Speed in the telecommunications business is "a bit of a misnomer," Snoke adds. "Electrical signals travel at about two-thirds the speed of light, so it's not the speed of going from here to there that matters so much, it's the bandwidth: how fast you can modulate or change a signal's frequency."

The bandwidth of a telephone signal is about 25 kilohertz, or 25,000 cycles per second. Radio communications are measured in megahertz. State-of-the-art computer processors such as the Pentium, which are still based on electronics, max out at about a gigahertz, or 1 billion cycles per second. "You'll notice, if your computer has one of the newest Pentiums, that there's a huge fan blowing heat out of the back of your computer," Snoke says. "The electronics are generating a huge amount of heat."

All-optical computers — which may be a decade or two from reality, Snoke believes — might have peak bandwidths of a terahertz, or one trillion cycles per second, and would generate much less heat.

In fall 2000, Pitt became one of a handful of universities to launch an academic program in photonics (in Pitt's case, an undergraduate certificate program), with Snoke as director. "Since that time," he says, "I've found that there is a lot of research on optics and photonics going on around campus that I wasn't aware of before, because we're scattered in so many departments — physics, chemistry, electrical engineering and others."
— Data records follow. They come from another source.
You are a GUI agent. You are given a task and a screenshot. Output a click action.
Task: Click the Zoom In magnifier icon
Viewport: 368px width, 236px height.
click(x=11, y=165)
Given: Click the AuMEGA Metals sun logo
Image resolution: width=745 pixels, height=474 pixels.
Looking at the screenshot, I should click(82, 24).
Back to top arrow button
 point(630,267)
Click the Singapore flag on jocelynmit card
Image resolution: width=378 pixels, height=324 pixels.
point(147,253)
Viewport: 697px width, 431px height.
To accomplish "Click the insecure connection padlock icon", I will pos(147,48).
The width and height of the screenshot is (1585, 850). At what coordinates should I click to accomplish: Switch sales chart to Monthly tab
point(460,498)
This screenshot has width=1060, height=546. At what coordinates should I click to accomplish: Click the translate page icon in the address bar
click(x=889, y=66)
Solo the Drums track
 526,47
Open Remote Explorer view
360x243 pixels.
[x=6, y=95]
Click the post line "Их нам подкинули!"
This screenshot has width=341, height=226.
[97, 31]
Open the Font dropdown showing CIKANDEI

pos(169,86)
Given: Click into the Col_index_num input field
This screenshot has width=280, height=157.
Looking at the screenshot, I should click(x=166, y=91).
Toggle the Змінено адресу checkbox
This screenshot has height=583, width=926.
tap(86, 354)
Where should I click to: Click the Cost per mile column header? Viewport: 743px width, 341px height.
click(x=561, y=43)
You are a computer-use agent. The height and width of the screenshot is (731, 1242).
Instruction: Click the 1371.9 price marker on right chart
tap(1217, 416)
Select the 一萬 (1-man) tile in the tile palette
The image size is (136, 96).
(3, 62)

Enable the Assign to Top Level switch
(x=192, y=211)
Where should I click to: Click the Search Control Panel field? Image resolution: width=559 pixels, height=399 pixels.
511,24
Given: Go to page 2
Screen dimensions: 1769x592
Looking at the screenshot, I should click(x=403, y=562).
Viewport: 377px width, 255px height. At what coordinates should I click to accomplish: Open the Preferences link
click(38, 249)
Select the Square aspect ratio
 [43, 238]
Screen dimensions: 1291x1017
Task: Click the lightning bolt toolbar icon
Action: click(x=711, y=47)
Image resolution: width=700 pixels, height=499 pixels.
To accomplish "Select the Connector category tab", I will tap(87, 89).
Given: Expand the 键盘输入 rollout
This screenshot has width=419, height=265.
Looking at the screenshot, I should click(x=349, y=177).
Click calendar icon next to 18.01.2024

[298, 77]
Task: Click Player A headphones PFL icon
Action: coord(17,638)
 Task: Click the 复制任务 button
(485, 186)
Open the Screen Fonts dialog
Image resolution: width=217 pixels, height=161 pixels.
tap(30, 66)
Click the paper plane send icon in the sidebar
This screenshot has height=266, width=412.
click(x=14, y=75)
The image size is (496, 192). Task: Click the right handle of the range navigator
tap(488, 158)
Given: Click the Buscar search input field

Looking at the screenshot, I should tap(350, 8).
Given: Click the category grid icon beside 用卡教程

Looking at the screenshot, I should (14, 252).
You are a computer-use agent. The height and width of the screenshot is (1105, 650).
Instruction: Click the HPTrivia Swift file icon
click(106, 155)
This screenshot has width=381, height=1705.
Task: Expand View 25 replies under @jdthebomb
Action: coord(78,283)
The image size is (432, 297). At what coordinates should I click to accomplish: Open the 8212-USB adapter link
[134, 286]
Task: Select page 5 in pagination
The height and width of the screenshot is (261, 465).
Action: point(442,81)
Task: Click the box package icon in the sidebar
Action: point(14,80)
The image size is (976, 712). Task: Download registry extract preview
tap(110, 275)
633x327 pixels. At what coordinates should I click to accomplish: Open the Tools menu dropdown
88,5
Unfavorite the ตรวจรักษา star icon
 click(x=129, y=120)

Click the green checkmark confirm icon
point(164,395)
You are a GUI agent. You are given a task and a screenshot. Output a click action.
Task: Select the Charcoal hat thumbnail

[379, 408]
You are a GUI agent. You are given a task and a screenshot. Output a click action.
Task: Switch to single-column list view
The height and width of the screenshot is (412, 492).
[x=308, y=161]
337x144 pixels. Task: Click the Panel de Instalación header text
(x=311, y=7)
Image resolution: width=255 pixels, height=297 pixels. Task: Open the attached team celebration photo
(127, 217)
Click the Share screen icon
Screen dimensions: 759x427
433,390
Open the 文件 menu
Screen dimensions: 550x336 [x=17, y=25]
Among Pitt's other photonics researchers is physics professor Hrvoje Petek, who hopes by this summer to create a unique microscope that employs a laser emitting pulses lasting just 1 billionth of a second. "The laser will act as an extremely fast strobe to excite the electrons in metals or semi-conductors," Petek says. "The microscope will then record images of the dynamics of these electrons."

Studying the movements of electrons through solid materials should lead to the production of better microprocessors and microelectric circuits, says Petek, who plans to teach several topics in Pitt photonics program courses.

Arts and sciences Dean N. John Cooper called photonics "one of those interesting interdisciplinary areas that combines really deep basic research in physics and chemistry with technological applications. It's a natural way to think about what otherwise might be seen as disconnected [faculty] hires in several departments and to also bring those research resources into the undergraduate photonics program and the doctoral programs in chemistry and physics, by showing how the bits go together to form a really very exciting whole.

"I think photonics is a natural future focus for both physics and chemistry. It gives us a focus and puts us ahead of the curve in solid state chemistry and condensed matter physics."